** Opening MATERIAL SUPPLIED block **

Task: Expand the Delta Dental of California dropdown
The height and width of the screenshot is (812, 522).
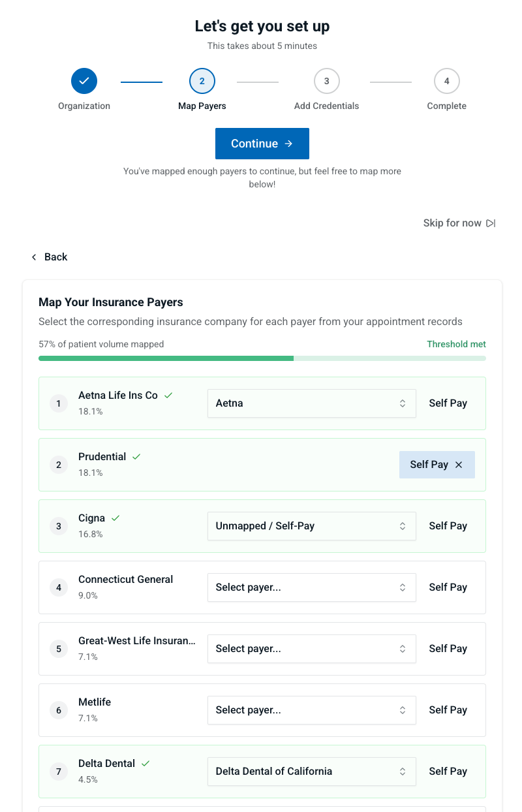Action: click(x=311, y=772)
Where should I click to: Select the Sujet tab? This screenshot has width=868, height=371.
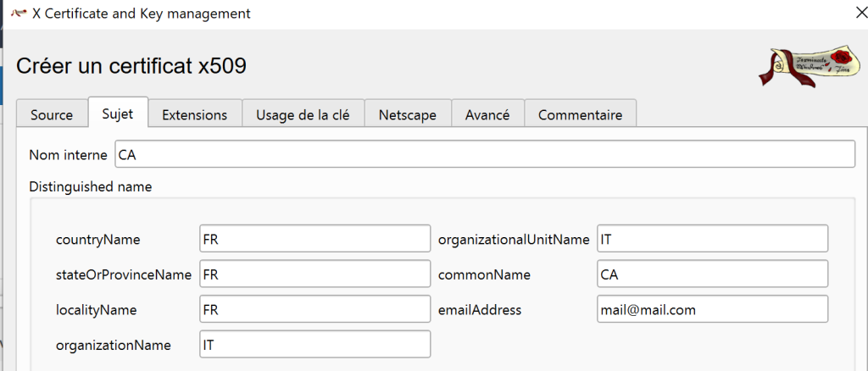(x=118, y=114)
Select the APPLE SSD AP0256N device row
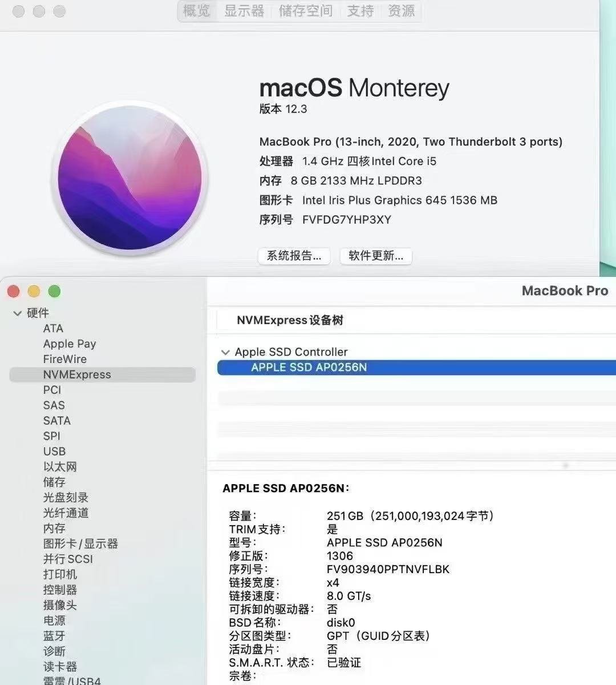616x685 pixels. pyautogui.click(x=416, y=368)
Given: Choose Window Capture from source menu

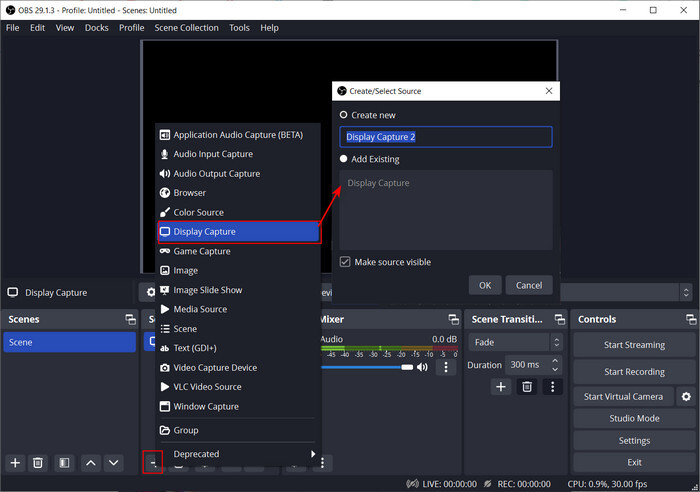Looking at the screenshot, I should 206,406.
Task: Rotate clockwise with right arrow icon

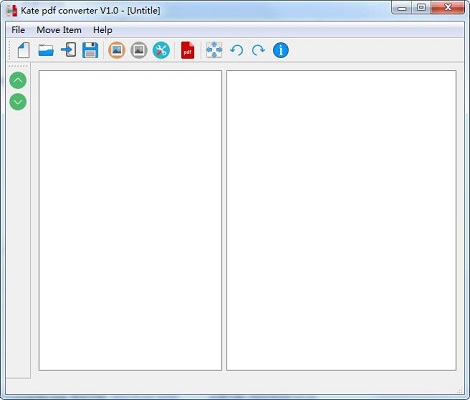Action: [258, 50]
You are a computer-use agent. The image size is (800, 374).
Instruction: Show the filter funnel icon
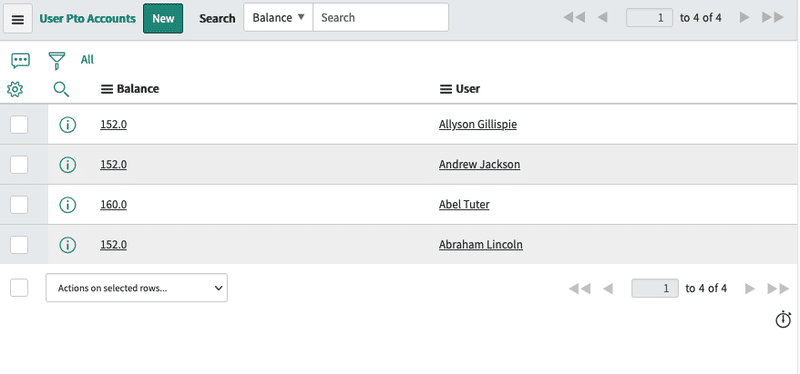57,61
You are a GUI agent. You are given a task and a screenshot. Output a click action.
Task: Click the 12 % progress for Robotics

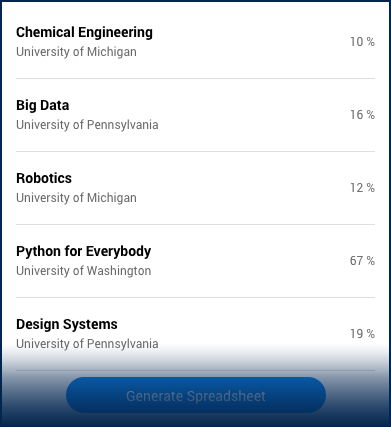click(362, 188)
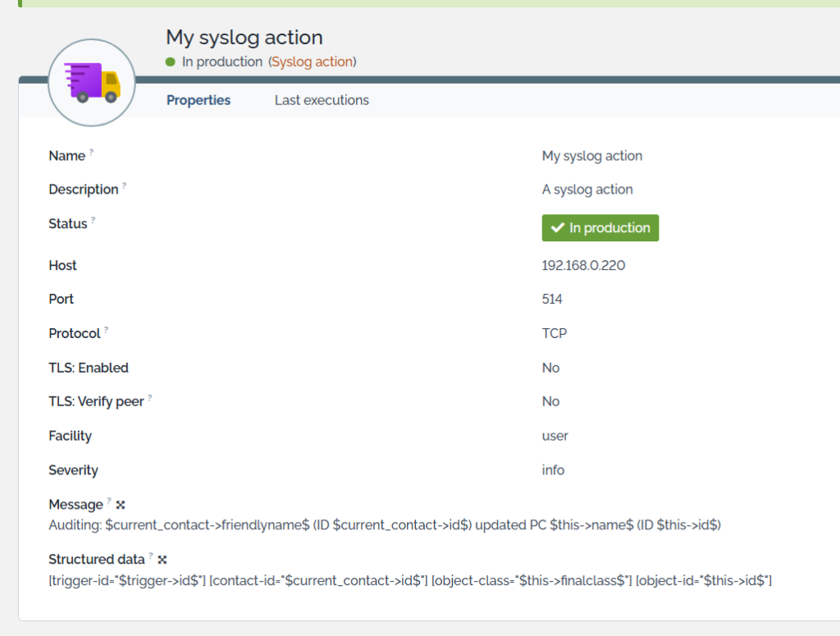This screenshot has width=840, height=636.
Task: Expand the Message field to fullscreen
Action: [121, 505]

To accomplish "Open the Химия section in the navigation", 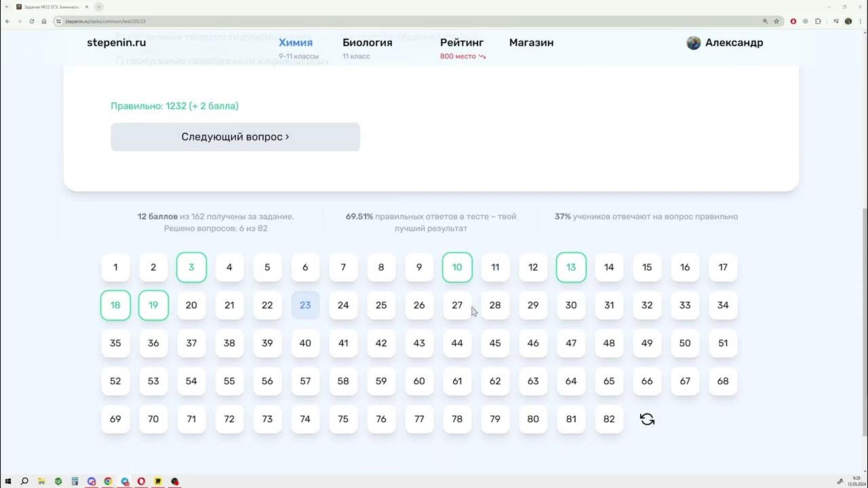I will pos(296,43).
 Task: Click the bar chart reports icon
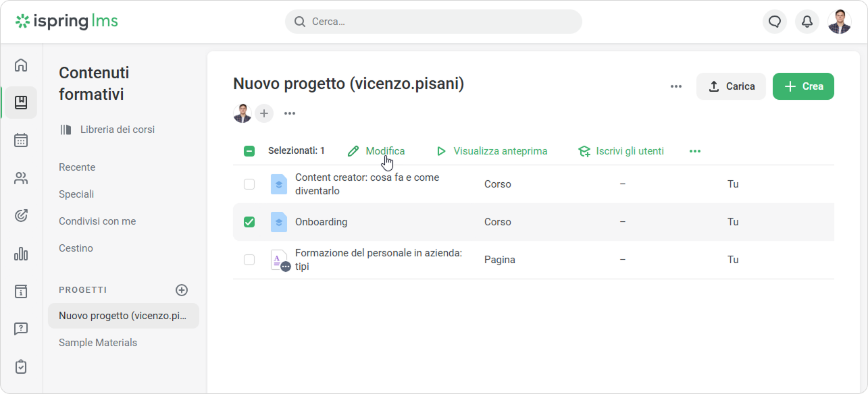click(21, 254)
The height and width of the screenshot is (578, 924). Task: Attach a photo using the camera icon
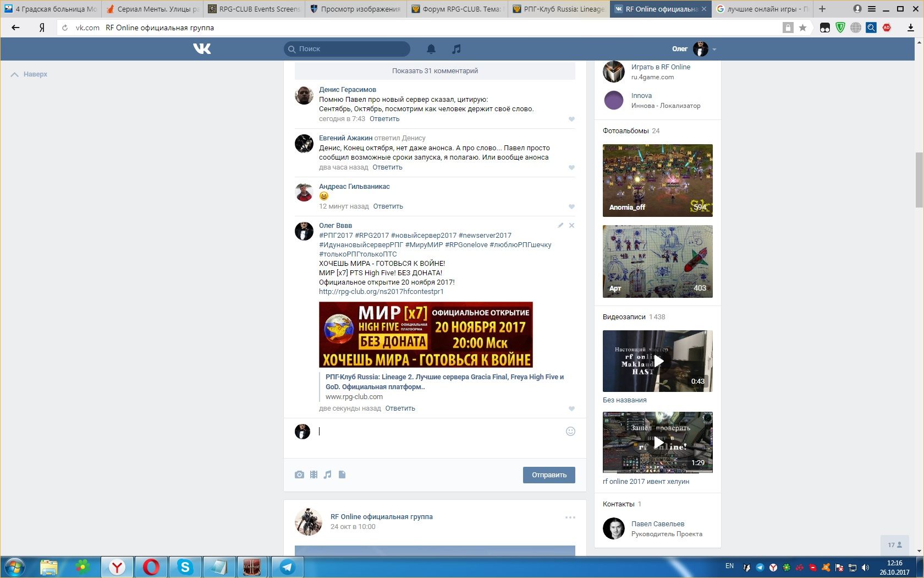(x=299, y=475)

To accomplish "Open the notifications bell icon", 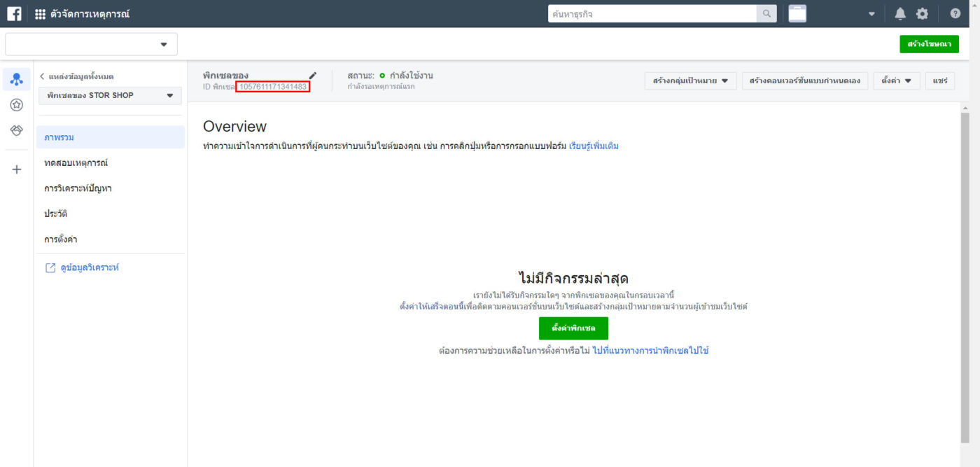I will point(900,13).
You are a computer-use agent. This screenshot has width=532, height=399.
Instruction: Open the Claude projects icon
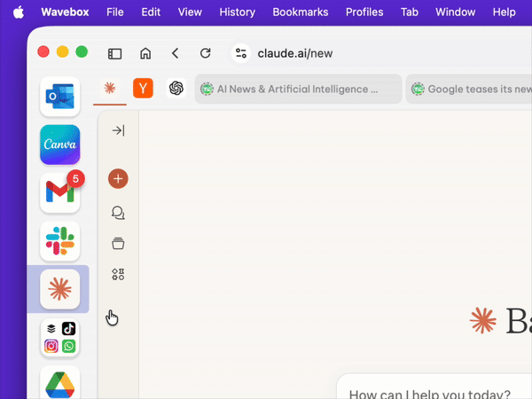coord(118,243)
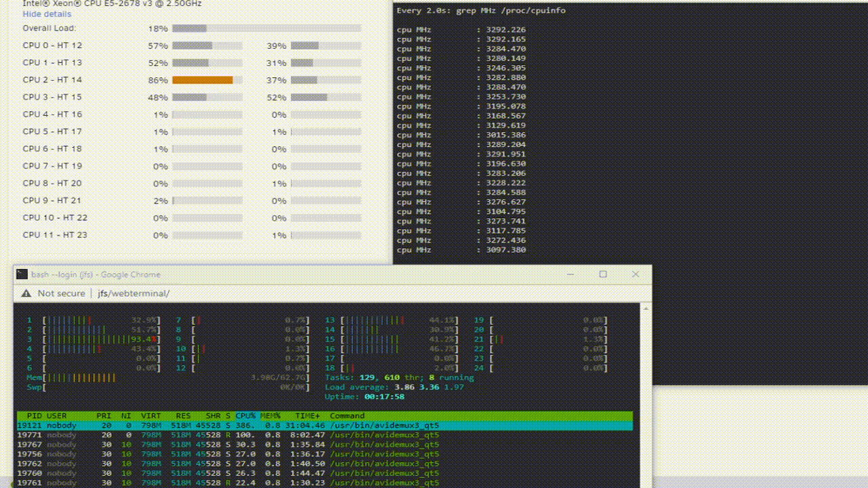The image size is (868, 488).
Task: Select the highlighted process row 19121
Action: pyautogui.click(x=324, y=426)
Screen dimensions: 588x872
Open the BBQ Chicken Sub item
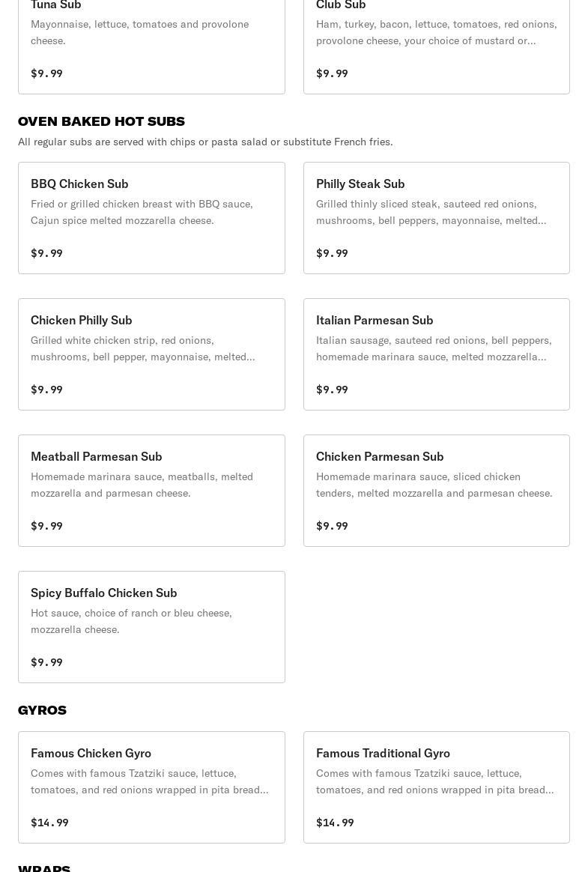(151, 217)
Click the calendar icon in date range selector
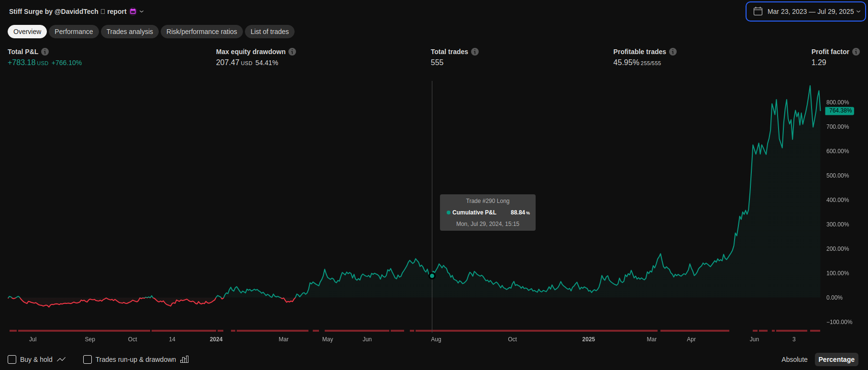 (x=758, y=11)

** Closing MATERIAL SUPPLIED block **

ABOUT THIS TASK
Transcribe, without alteration, each line from the one with "You are a computer-use agent. This" through the last line of the data; no pictures belong in the copy.

OUTPUT OF THE EXERCISE
You are a computer-use agent. This screenshot has width=532, height=399.
Instruction: Open the Claude projects icon
coord(118,243)
The image size is (868, 488).
Task: Select the highlighted process row 19121
Action: pyautogui.click(x=324, y=426)
Screen dimensions: 588x872
Open the BBQ Chicken Sub item
(151, 217)
Click the calendar icon in date range selector
 (x=758, y=11)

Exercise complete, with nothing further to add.